*Work request:*
Images appear in the records below; leave them out and repeat everything else exactly.

*Records provided:*
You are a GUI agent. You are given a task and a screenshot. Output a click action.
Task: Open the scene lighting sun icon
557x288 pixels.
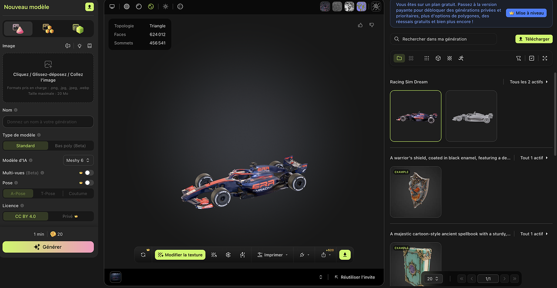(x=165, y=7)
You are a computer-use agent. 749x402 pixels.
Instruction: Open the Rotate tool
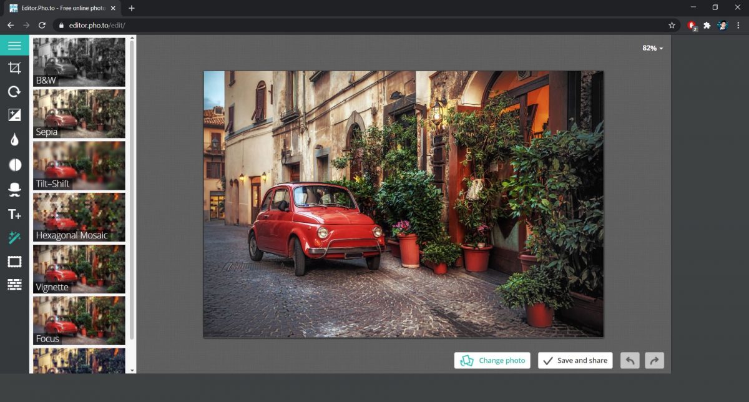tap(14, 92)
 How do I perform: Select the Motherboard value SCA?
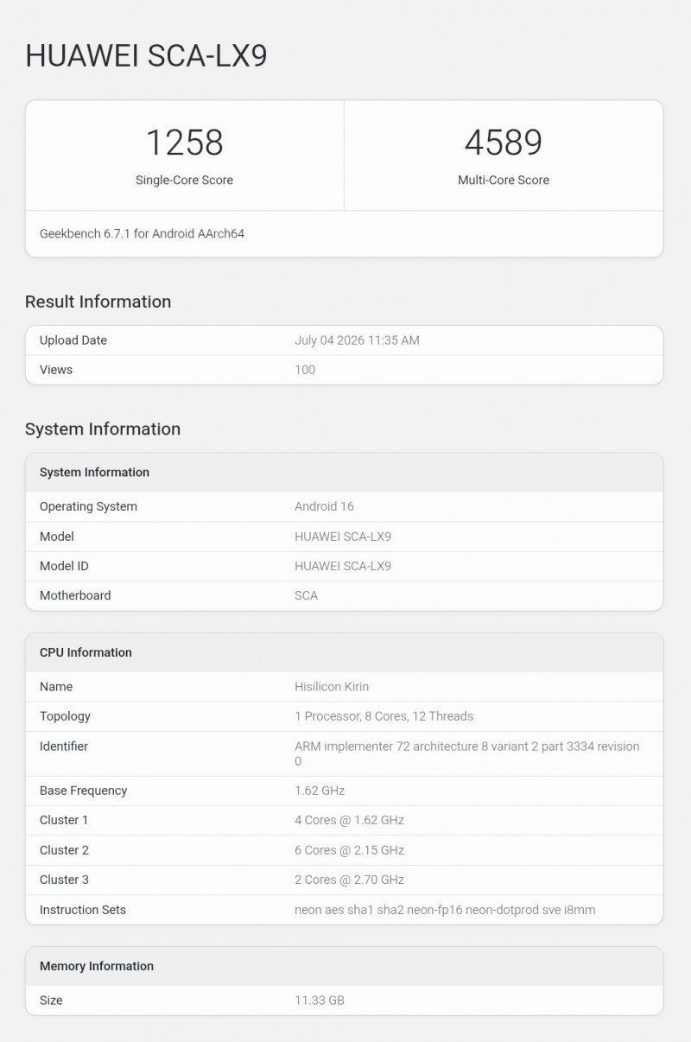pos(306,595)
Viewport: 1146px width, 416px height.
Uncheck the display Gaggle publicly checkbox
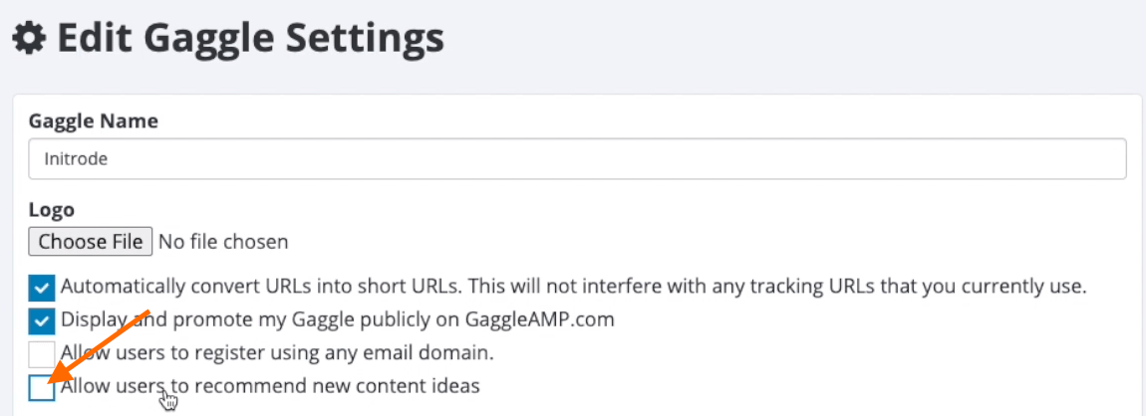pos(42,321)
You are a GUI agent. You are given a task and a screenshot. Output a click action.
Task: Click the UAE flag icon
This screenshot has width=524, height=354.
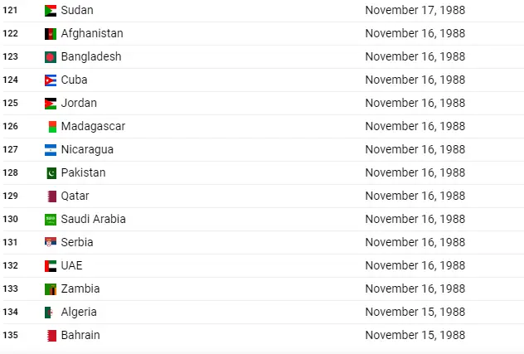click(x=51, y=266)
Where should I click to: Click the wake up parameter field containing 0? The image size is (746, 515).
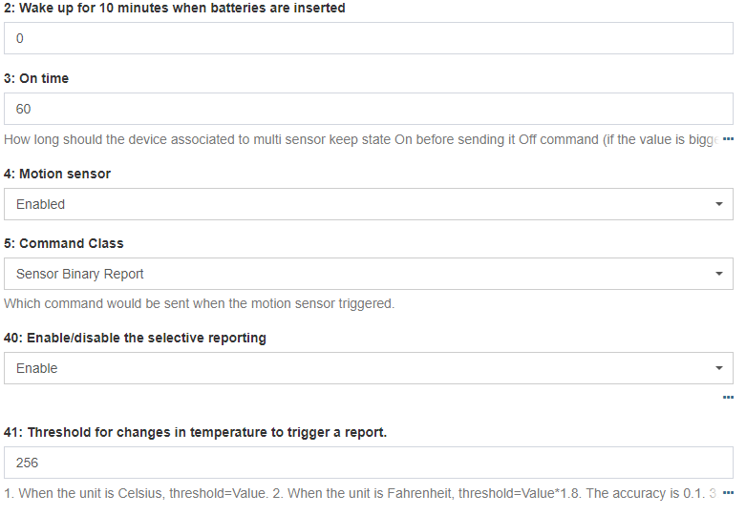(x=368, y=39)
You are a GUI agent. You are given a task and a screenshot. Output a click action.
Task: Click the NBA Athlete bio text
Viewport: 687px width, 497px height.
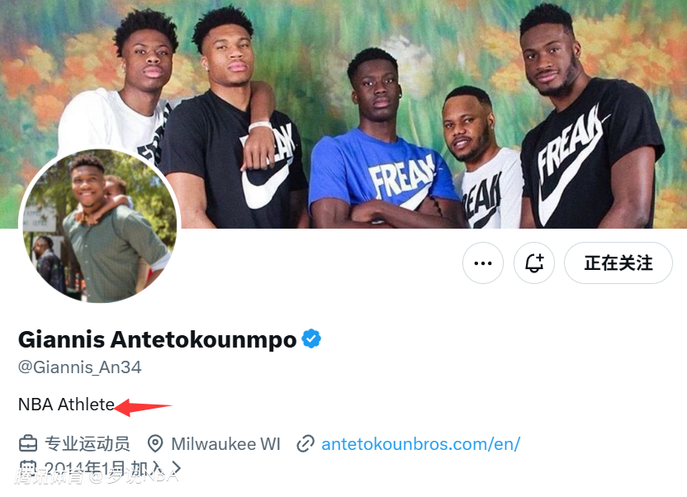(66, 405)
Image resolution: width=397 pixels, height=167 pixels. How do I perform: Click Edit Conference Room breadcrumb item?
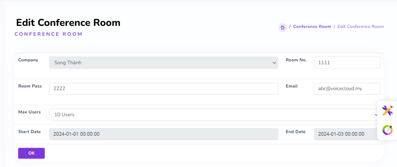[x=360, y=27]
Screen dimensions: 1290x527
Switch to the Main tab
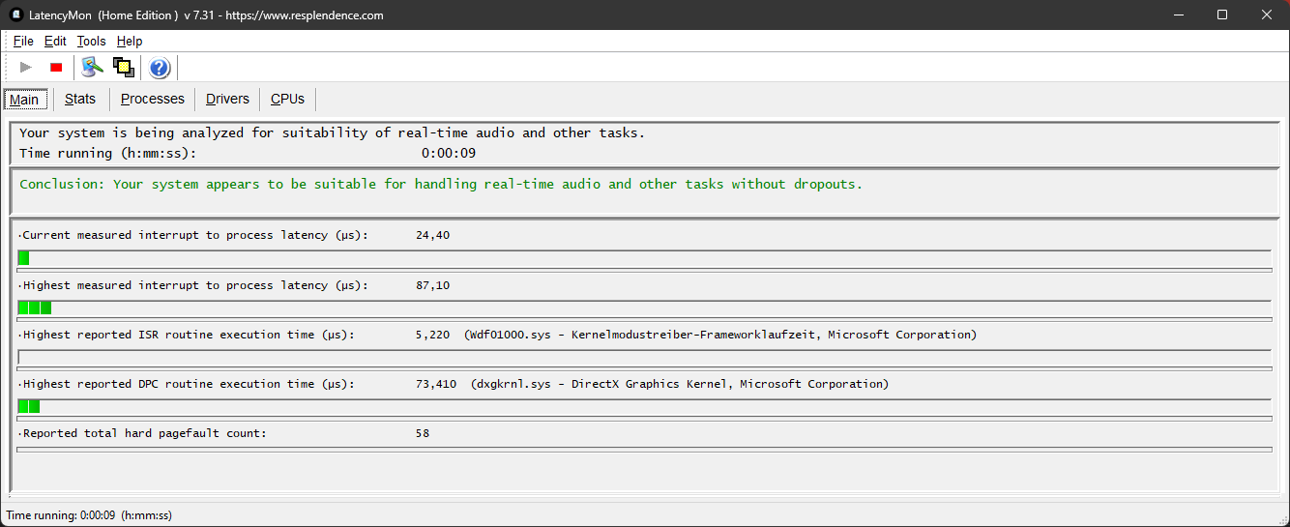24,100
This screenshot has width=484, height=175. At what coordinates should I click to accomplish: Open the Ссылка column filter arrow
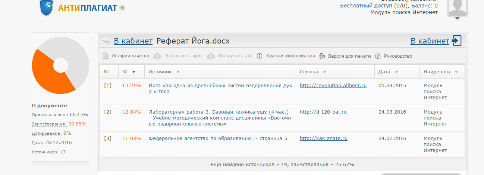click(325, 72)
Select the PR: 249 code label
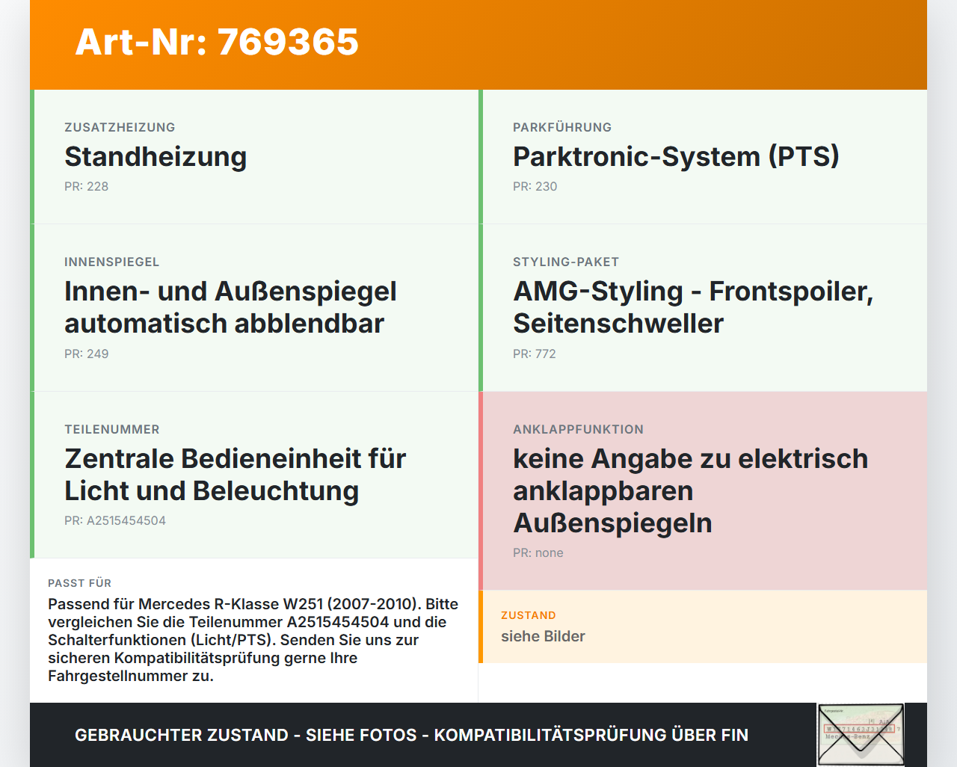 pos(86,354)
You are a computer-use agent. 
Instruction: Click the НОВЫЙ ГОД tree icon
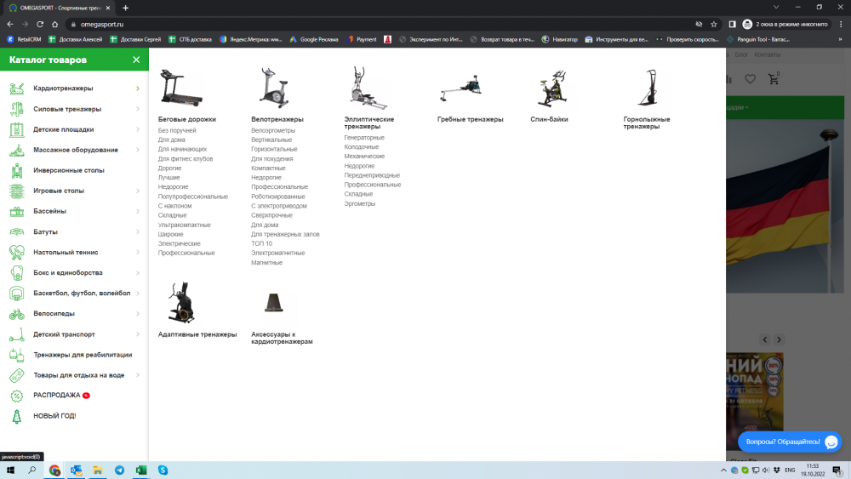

*Task result:*
You are a GUI agent. You are given a task and a screenshot. Output a click action.
Task: Open the scene lighting sun icon
557x288 pixels.
(x=165, y=7)
You are a computer-use agent. 749x402 pixels.
Instruction: Open the Rotate tool
tap(14, 92)
 How do I perform: Select the Motherboard value SCA?
pos(306,595)
Viewport: 1146px width, 416px height.
Uncheck the display Gaggle publicly checkbox
pos(42,321)
You are a GUI agent. You are given a task and a screenshot. Output a click action.
Task: Click the UAE flag icon
This screenshot has width=524, height=354.
click(x=51, y=266)
Where should I click to: Click the wake up parameter field containing 0? The image size is (746, 515).
(x=368, y=39)
You are a GUI agent. You are given a task and a screenshot. Output a click action.
Task: Click the NBA Athlete bio text
Viewport: 687px width, 497px height.
(66, 405)
Image resolution: width=397 pixels, height=167 pixels. How do I perform: Click Edit Conference Room breadcrumb item?
[x=360, y=27]
Screen dimensions: 1290x527
Switch to the Main tab
24,100
This screenshot has width=484, height=175. At what coordinates should I click to accomplish: Open the Ссылка column filter arrow
click(325, 72)
Select the PR: 249 code label
 pos(86,354)
You are a computer-use agent. 
Instruction: Click the НОВЫЙ ГОД tree icon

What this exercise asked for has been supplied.